Cumali de ona eşlik ederken kapının önüne varmışlardı. Salih elleri ceplerinde "Oğlum aldınız mı o magandanın plakasını?" dedi. Muhtemelen piyasa yapan salak bir gençti. Onu iki hırpalar, bırakırlardı. 

"Maganda falan ayıp oluyor Vartolucum."

Salih kulağına tanıdık ses ve yüreğine tanıdık o tonla irkildi. Korkarak sesin geldiği yöne baktı. Arabasından inen kadın gülümseyerek ona ilerliyordu. "Günaydın. Kahvaltı ettin mi? Bildiğim çok güzel bir yer var."

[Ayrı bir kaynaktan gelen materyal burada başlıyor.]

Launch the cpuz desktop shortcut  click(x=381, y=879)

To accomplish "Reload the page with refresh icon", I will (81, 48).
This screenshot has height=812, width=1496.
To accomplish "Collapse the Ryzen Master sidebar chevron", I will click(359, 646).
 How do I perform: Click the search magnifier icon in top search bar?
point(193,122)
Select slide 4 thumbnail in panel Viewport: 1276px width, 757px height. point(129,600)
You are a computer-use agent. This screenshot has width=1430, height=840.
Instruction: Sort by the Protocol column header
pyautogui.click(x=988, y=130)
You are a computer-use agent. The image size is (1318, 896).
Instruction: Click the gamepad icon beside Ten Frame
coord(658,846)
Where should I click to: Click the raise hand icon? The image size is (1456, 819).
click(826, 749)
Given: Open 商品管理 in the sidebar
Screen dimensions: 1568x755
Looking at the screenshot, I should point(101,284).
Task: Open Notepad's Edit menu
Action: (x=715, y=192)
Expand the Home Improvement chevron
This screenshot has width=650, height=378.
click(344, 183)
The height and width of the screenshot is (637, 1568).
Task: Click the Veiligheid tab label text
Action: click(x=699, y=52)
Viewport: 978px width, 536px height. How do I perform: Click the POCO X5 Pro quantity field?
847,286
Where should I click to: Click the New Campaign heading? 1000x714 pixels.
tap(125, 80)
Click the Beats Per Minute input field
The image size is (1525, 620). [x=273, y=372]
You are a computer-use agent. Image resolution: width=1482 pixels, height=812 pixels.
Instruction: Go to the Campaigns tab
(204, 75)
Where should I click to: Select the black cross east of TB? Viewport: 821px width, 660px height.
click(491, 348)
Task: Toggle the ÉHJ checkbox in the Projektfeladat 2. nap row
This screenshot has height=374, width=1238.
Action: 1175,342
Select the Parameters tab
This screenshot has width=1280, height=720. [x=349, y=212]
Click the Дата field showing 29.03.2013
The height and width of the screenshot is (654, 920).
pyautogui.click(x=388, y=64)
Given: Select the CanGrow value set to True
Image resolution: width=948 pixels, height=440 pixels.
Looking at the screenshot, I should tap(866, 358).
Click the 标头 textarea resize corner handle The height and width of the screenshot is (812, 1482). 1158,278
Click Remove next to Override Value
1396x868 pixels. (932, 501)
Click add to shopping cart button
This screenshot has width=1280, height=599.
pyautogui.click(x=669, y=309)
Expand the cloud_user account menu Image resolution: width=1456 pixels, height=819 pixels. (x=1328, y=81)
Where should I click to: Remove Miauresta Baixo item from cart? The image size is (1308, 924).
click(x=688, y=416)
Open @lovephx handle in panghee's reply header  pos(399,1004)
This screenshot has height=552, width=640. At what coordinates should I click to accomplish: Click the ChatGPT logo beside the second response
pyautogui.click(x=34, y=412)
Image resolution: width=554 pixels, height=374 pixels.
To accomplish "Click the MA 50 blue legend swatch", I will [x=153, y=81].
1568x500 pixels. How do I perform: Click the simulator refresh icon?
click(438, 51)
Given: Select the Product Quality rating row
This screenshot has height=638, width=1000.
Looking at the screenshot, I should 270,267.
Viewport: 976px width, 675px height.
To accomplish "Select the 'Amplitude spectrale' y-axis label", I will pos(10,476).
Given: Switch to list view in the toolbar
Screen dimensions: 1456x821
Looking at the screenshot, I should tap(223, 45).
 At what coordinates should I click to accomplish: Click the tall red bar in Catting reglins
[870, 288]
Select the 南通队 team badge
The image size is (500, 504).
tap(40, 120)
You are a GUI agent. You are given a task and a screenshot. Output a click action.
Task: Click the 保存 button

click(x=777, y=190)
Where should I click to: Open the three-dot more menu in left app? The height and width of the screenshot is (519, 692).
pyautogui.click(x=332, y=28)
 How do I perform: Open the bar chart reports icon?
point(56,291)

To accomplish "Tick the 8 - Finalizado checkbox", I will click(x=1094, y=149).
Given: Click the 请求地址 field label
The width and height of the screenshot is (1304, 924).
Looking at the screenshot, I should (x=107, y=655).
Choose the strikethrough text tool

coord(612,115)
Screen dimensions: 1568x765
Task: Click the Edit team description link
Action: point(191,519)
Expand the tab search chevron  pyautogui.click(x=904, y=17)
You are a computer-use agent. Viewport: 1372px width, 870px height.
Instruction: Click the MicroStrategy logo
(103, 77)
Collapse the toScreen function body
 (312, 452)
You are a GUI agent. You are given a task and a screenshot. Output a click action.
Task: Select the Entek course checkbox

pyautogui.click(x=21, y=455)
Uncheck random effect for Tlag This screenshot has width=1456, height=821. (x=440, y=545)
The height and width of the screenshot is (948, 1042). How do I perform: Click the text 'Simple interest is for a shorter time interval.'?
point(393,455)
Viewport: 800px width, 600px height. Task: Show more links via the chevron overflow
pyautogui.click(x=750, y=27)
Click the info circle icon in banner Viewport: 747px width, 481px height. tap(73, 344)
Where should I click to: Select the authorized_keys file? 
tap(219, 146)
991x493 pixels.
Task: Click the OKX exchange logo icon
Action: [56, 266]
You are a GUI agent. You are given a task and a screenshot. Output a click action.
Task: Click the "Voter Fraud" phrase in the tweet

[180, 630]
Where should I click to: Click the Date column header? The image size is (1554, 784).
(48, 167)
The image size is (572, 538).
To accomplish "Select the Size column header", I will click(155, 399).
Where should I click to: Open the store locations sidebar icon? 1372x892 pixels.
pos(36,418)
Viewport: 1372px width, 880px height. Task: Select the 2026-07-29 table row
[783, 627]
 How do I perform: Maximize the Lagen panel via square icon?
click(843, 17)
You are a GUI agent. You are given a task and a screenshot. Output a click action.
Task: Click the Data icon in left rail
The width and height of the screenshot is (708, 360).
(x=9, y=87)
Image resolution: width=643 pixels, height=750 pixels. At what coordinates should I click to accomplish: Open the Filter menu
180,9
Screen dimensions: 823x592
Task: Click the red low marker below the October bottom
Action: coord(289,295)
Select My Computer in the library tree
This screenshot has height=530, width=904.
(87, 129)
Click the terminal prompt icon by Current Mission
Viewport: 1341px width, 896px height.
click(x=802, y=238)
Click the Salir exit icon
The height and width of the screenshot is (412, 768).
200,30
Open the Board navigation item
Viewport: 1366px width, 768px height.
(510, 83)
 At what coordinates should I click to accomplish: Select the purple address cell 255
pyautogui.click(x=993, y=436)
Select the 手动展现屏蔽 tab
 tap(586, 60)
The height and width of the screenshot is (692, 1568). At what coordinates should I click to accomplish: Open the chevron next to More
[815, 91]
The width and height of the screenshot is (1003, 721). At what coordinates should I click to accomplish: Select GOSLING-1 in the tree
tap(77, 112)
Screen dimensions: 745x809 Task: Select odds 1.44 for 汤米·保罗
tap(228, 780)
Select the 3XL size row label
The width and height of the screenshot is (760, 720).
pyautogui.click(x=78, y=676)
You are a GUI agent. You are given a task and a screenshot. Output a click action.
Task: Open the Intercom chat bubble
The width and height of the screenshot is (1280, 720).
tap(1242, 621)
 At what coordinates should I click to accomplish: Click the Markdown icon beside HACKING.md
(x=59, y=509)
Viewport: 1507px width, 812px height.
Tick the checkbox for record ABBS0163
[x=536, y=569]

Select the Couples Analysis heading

Cumali bu kadının kim olduğunu ve neler döndüğünü anlamazken Salih "Sen neden buradasın?" dedi. Kadın bozulmadan "Sevgilimi ziyarete gelemez miyim?" deyince Cumali "Kimi, ney?" dedi, Salih'e baktı. "Ne diyor bu kadın?"

Salih, onu duymayarak kırgın gözler ve kızgın sözlerle konuştu. "Sevgili falan değiliz biz. Sen git kocan olacak herifle sevgili ol."

"Ha evet o konu. Konuşmamız lazım o konuyu. Yemin ediyorum hiçbir suçum yok."

"Ne demek-" diye yükselse de Salih sonra sakinleşip olay çıkarmadan parmaklıklara ilerledi, kadın da ona yaklaşmıştı. "Ne demek yok Hilal?" dedi Salih sinirle. "Ne demek yok? Gitmişsin evlenmişsin herifin biriyle."

"Suçum yok ya..."

"Hilal!"

"Karama ne oldu? Tamam kızmayacağım artık, söyle ne olursun."

"Hilal lütfen git, neden buradasın sen?"

"Sevgilimi görmeye geldim."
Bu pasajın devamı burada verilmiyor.